Recorded data
§ §
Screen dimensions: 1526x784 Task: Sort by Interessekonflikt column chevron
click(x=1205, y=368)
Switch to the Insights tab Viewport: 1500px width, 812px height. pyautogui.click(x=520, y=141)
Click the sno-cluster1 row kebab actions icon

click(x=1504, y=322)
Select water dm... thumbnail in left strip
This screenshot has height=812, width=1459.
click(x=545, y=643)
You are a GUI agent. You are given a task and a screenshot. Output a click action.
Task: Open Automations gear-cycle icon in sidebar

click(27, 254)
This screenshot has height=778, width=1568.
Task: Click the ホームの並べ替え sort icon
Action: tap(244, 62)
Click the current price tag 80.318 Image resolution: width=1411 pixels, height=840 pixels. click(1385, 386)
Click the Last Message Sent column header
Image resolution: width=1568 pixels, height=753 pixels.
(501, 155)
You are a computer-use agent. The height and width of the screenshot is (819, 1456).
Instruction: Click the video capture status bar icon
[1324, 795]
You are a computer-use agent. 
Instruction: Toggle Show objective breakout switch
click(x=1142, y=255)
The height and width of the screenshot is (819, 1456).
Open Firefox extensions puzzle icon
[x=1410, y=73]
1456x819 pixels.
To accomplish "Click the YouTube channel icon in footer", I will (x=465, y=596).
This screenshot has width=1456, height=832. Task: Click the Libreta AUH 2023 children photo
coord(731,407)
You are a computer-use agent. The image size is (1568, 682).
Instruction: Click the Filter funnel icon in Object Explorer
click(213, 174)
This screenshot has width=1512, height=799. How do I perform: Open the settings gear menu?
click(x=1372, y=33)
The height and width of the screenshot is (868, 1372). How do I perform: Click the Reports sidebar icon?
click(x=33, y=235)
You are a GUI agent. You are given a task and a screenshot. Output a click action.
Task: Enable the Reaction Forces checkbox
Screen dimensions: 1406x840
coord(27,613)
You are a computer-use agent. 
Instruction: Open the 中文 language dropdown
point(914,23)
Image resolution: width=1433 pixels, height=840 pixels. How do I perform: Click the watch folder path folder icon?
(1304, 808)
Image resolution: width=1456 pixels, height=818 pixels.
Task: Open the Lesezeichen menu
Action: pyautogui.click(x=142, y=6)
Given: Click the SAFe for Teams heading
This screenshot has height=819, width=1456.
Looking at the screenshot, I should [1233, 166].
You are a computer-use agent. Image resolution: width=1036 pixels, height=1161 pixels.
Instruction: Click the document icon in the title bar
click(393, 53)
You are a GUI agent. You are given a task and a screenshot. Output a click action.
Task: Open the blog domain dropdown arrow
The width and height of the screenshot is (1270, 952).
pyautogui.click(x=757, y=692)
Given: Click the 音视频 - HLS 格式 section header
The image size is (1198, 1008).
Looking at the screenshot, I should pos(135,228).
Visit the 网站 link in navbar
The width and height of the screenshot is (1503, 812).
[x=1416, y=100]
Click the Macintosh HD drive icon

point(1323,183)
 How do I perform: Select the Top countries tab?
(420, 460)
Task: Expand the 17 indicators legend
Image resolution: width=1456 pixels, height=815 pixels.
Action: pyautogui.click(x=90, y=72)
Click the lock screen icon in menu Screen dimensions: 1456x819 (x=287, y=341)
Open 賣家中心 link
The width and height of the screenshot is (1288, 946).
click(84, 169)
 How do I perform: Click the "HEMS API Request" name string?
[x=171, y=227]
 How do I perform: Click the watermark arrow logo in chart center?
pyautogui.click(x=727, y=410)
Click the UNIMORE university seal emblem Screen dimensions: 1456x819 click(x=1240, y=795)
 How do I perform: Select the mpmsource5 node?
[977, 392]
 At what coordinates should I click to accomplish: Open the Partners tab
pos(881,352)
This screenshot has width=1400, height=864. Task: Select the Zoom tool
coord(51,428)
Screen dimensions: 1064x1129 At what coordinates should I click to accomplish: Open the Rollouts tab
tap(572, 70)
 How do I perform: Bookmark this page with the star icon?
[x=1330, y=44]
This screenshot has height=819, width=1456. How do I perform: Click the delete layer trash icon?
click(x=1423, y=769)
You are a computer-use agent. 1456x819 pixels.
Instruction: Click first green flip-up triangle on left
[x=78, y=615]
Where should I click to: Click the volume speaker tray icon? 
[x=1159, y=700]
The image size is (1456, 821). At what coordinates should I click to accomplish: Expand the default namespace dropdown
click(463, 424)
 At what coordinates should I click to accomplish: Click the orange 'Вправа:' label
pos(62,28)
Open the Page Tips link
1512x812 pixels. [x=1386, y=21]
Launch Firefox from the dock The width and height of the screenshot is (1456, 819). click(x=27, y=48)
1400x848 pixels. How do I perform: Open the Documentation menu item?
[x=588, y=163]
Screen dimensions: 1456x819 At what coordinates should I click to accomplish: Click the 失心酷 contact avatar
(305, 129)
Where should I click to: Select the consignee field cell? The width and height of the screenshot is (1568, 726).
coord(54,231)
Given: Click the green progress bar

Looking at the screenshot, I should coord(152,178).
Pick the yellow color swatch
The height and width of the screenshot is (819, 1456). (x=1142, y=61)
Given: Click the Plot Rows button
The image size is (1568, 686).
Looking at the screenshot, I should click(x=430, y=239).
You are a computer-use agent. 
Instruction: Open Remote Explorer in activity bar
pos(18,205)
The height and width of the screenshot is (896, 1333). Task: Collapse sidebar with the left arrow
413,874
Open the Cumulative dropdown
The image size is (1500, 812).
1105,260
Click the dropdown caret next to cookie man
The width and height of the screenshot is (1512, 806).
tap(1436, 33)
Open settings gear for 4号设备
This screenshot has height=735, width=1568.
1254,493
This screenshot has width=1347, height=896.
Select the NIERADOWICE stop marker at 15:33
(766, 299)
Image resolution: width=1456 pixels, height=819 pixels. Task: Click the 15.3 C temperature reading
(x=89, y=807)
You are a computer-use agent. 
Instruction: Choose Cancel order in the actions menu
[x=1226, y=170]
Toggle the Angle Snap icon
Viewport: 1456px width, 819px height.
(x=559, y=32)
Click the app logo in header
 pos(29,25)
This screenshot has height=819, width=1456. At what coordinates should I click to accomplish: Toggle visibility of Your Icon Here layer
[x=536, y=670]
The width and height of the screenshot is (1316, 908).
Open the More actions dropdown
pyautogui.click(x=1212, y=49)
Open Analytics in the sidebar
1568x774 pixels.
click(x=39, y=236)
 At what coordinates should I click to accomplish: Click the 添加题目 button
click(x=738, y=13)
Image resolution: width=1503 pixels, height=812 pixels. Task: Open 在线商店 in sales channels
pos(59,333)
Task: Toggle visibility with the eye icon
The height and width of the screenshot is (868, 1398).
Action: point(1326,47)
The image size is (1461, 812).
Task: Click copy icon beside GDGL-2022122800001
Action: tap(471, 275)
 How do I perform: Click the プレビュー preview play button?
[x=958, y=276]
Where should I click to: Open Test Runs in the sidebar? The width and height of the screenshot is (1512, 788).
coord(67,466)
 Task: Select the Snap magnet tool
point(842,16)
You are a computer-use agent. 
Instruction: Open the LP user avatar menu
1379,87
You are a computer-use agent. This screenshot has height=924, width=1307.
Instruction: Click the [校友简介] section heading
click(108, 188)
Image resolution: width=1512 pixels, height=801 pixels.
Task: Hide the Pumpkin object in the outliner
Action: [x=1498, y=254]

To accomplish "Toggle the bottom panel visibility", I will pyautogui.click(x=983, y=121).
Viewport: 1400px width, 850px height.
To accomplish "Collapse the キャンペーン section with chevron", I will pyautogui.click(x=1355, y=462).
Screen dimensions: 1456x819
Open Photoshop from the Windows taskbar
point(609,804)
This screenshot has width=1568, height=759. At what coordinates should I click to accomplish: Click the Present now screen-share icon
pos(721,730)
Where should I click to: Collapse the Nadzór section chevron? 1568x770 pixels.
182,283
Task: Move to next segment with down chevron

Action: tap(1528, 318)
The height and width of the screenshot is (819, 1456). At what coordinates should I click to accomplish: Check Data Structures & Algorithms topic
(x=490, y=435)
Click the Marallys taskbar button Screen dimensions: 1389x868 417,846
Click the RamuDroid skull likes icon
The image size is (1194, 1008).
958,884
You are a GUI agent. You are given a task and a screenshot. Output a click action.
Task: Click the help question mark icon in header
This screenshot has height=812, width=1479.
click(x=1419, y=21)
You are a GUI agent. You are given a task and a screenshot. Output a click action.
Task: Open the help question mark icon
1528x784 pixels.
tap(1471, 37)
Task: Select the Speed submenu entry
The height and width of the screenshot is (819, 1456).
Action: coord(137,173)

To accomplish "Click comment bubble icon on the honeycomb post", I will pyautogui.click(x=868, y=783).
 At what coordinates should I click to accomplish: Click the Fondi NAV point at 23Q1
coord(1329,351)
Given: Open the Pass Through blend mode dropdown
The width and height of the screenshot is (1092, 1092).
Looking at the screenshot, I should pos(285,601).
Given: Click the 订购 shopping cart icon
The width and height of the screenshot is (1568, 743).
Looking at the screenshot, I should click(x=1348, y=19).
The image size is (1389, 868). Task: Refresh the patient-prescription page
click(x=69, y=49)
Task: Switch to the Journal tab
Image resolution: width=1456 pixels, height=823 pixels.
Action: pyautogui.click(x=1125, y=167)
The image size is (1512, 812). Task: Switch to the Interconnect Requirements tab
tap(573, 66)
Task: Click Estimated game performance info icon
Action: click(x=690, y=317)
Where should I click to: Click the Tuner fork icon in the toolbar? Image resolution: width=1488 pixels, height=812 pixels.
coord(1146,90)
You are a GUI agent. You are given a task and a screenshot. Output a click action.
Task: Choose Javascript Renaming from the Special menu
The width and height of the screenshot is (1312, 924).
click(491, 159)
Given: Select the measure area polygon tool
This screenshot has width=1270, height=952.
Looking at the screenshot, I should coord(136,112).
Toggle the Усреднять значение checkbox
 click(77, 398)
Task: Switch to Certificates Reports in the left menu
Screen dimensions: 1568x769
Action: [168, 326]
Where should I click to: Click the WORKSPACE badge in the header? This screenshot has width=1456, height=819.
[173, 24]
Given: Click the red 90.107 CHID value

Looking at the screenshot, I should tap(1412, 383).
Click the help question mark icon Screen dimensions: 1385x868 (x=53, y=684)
§ §
What the task requires:
What lines in the data hold the word "help"? Return them.

Written solution:
Task: Click the help question mark icon in header
Task: Open the help question mark icon
Click the help question mark icon Screen dimensions: 1385x868 (x=53, y=684)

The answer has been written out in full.